Impact of Amazon’s climate-driven drought may last until 2026
- The drought has sapped the Amazon River and some of its tributaries, killed endangered river dolphins and disrupted access to food and medicine in various cities
- Experts say the drought could also double the mortality rate of the rainforest’s largest trees, releasing the huge amounts of climate-warming carbon they collectively store in their wood
The Amazon rainforest’s record-breaking drought hit home for Raimundo Leite de Souza one October morning, he said, when he woke to find the stream that runs behind his house had dropped nearly a foot overnight, stranding his skiff in a mudflat.
As weeks passed, Souza said, rotting fish washed up on the banks of the Jaraqui, a tributary of the Rio Negro. Rodents thrashed in the mud searching for water. Carcasses of caimans and cobras turned up in the forest.
Finally Souza, an innkeeper and community leader in Bela Vista do Jaraqui, said he rallied two dozen neighbours to drill a 60-metre well in the heart of the world’s largest freshwater basin.
“Never in my 37 years have I seen anything like this happen to our stream,” he said.
Driven by climate change, the drought gripping northern Brazil, Guyana, Suriname, French Guiana and parts of Venezuela and Colombia has sapped the Amazon River and four of its biggest tributaries to their lowest levels in at least half a century.

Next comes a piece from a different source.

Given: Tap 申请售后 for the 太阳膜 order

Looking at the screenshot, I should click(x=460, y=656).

It has killed endangered river dolphins and triggered deadly riverbank collapses. With rivers forming the backbone of transportation across the Amazon region, the drought has disrupted access to food and medicine in dozens of cities. And, in one of the world’s top food producers, it has wiped as much as 10 million metric tons off initial forecasts for next year’s soybean crop.